*Your instructions:*
Your result should be every line of the records below that contains the word "will".

[Data entries]
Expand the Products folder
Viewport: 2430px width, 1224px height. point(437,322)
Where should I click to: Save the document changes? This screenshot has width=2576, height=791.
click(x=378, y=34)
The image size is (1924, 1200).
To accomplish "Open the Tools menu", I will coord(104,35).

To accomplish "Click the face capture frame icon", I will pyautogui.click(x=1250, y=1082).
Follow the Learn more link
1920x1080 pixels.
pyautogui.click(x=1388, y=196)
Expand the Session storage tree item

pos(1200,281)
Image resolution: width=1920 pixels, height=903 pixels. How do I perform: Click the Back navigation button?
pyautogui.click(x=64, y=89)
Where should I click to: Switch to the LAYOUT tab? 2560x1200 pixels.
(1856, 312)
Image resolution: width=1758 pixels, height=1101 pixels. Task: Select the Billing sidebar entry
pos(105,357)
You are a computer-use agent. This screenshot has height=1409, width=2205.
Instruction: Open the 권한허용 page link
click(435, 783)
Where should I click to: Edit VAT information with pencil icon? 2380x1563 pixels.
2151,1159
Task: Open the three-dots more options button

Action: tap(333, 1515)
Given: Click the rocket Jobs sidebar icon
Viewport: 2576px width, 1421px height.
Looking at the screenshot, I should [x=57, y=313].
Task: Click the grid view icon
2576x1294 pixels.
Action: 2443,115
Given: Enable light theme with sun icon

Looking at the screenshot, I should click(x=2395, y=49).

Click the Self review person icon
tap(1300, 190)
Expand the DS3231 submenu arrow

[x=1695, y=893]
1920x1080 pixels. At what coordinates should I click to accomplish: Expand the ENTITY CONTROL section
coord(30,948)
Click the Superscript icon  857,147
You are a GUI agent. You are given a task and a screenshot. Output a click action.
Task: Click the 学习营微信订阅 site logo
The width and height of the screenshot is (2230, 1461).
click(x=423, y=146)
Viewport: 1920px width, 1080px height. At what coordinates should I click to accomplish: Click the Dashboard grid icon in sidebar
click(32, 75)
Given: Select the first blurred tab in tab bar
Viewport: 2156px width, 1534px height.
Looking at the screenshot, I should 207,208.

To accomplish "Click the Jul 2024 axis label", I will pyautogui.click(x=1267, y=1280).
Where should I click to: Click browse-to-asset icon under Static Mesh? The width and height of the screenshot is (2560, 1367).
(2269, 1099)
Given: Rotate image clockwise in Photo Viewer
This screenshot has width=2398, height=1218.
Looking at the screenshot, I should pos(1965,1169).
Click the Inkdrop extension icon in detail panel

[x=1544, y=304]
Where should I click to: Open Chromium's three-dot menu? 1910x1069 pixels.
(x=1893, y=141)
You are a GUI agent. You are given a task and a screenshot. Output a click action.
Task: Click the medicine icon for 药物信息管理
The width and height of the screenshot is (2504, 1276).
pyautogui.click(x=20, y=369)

*Response box:*
To accomplish "Open the Tools menu", I will coord(104,35).
To accomplish "Click the face capture frame icon", I will pyautogui.click(x=1250, y=1082).
To accomplish "Click the Jul 2024 axis label", I will pyautogui.click(x=1267, y=1280).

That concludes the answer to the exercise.